DATA PROVIDED:
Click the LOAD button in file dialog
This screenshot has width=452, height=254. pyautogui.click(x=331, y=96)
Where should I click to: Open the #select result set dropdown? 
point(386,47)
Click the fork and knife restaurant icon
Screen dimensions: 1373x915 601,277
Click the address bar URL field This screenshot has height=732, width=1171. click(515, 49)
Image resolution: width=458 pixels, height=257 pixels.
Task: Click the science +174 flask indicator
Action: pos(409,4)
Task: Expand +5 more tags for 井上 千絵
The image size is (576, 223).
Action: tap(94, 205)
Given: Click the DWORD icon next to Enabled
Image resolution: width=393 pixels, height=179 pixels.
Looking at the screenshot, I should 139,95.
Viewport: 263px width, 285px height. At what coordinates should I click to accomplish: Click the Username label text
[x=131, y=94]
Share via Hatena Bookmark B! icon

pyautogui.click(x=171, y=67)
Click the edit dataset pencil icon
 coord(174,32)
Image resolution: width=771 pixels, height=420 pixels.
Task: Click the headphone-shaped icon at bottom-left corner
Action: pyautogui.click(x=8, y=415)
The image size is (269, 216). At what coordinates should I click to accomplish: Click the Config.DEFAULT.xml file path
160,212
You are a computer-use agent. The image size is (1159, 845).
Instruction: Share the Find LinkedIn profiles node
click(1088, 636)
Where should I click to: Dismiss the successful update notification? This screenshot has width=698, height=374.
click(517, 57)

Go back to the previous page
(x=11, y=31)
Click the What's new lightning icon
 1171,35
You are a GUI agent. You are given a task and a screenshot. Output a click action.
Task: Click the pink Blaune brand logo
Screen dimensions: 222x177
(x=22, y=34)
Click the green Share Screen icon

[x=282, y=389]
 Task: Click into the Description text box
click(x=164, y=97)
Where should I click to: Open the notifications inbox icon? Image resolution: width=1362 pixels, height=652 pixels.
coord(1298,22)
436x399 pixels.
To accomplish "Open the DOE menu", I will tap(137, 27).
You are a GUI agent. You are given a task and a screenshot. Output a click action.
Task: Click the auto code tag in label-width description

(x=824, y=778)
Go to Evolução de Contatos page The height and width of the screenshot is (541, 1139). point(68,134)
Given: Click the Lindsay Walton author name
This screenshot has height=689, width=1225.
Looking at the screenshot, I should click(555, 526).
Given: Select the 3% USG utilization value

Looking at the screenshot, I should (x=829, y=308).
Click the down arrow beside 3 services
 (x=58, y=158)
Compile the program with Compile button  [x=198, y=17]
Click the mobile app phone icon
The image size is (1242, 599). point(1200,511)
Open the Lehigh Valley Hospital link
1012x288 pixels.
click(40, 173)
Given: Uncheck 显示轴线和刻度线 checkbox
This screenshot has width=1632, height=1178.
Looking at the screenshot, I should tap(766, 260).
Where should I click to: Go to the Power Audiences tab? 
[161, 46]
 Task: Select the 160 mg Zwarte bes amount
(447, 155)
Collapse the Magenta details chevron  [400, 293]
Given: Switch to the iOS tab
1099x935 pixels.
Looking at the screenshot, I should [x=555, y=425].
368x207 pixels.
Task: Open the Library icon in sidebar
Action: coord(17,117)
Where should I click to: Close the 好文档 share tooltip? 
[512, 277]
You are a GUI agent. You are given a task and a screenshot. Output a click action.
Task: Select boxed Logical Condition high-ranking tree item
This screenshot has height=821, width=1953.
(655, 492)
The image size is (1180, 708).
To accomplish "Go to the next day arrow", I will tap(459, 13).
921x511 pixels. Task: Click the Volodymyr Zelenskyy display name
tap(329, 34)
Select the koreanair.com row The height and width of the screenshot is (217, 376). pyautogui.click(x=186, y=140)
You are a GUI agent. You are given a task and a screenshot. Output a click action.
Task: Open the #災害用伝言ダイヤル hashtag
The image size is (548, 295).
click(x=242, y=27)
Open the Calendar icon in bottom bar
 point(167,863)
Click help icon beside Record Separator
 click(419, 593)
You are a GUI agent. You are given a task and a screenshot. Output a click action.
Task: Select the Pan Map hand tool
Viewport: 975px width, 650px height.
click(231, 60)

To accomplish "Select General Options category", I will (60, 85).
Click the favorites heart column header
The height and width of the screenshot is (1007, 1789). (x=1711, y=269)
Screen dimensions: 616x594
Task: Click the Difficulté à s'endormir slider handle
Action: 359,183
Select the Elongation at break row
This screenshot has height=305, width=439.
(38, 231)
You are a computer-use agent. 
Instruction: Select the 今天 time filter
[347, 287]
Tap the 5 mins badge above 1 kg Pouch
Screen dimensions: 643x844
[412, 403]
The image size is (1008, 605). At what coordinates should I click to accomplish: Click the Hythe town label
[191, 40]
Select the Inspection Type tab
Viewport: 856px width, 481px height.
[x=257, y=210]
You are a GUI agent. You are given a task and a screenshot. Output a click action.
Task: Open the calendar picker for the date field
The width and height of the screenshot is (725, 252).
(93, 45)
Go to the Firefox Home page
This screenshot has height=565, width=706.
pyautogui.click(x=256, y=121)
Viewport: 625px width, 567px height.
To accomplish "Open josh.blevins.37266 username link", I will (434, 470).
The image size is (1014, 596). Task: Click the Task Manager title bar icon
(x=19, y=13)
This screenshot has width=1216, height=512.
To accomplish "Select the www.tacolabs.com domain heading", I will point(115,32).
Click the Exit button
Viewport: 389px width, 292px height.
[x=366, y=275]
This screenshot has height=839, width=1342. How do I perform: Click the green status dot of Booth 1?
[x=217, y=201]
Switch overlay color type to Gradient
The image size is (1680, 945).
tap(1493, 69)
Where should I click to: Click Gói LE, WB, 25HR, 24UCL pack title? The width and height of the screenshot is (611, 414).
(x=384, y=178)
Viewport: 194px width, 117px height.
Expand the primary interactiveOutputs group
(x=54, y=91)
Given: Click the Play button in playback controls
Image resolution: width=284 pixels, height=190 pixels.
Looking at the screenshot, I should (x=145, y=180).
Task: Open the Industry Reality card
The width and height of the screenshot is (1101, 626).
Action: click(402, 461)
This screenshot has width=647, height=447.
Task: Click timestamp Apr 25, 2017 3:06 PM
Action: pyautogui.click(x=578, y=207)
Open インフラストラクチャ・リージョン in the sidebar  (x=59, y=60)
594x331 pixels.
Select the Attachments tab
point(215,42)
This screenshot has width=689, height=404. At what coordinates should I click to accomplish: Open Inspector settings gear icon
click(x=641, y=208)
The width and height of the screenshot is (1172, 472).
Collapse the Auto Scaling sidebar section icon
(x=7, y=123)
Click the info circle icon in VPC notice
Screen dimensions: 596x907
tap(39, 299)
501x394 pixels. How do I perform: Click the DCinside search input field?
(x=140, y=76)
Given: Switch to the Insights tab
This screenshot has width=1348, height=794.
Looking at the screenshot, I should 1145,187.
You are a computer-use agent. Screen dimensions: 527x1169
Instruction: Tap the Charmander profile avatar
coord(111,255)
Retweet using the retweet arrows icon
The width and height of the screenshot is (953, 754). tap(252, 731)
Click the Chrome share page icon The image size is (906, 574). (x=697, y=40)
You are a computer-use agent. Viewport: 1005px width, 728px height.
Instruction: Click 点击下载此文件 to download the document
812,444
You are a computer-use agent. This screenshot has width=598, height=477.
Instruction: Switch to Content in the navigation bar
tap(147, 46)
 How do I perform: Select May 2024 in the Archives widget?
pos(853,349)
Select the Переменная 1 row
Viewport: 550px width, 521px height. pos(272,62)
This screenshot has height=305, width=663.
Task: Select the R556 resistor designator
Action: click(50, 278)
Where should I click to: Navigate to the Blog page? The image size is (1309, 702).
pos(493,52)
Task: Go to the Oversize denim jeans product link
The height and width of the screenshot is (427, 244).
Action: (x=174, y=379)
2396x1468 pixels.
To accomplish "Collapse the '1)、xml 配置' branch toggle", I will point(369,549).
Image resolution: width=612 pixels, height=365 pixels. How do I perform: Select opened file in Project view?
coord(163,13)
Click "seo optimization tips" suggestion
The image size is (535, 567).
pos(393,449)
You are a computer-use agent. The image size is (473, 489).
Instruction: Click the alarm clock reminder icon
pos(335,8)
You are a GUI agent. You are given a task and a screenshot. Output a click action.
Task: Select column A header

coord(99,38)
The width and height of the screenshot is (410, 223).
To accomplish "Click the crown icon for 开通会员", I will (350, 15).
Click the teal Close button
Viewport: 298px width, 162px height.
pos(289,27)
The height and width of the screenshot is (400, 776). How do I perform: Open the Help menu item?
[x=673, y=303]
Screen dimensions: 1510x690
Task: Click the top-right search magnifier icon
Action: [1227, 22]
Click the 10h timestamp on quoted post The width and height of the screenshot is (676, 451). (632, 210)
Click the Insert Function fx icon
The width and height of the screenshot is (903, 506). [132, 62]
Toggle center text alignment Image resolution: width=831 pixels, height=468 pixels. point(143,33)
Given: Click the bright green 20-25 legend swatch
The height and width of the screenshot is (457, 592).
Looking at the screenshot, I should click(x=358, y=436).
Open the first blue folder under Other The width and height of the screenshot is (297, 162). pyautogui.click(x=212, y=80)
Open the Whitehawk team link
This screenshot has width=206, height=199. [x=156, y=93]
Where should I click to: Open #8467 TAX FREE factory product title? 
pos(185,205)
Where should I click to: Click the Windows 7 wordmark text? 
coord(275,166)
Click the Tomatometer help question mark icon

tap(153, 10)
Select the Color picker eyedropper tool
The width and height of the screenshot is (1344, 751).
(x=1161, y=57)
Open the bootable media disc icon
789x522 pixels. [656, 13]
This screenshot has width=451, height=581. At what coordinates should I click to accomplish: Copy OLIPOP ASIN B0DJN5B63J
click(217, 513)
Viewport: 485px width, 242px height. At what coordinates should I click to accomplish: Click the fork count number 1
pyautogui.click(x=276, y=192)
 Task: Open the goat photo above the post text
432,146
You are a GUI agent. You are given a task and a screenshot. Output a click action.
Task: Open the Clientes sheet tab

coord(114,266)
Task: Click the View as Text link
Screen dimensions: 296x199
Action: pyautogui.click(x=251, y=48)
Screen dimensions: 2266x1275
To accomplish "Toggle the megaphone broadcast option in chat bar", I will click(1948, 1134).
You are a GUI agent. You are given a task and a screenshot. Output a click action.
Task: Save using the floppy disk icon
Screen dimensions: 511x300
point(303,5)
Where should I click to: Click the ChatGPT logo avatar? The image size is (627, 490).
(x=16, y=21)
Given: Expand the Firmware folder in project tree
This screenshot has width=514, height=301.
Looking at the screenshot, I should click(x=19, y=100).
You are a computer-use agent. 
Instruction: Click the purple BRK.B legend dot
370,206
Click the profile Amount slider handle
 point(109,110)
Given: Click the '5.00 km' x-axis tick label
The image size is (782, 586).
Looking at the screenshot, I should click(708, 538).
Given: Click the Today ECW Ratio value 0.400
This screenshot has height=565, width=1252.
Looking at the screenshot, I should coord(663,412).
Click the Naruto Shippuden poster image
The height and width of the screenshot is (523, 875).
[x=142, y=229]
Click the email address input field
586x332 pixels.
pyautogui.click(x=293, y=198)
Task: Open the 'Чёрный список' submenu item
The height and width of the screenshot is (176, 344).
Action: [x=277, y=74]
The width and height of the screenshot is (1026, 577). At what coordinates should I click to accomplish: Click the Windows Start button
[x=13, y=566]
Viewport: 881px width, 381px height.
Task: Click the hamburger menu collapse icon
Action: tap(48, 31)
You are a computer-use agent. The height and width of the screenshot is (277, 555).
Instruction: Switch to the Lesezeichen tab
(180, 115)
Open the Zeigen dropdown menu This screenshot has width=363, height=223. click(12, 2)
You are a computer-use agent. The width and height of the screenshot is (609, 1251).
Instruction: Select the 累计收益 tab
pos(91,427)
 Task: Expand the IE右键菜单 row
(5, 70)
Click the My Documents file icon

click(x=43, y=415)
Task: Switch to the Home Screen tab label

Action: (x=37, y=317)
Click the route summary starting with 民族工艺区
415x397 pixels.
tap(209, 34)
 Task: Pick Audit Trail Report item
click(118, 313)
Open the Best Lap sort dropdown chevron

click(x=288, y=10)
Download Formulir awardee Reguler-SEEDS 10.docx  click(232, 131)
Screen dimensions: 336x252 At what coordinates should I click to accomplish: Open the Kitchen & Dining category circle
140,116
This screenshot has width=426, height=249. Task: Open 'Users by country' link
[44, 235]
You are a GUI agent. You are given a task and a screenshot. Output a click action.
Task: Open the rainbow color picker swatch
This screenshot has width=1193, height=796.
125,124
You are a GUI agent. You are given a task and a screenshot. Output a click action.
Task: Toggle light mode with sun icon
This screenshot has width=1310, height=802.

WORK INSTRUCTIONS:
Show each line from the data above that contains the word "Switch".

ANSWER TO THE PROBLEM:
Given: Switch to the iOS tab
Switch overlay color type to Gradient
Given: Switch to the Insights tab
Instruction: Switch to Content in the navigation bar
Instruction: Switch to the Lesezeichen tab
Task: Switch to the Home Screen tab label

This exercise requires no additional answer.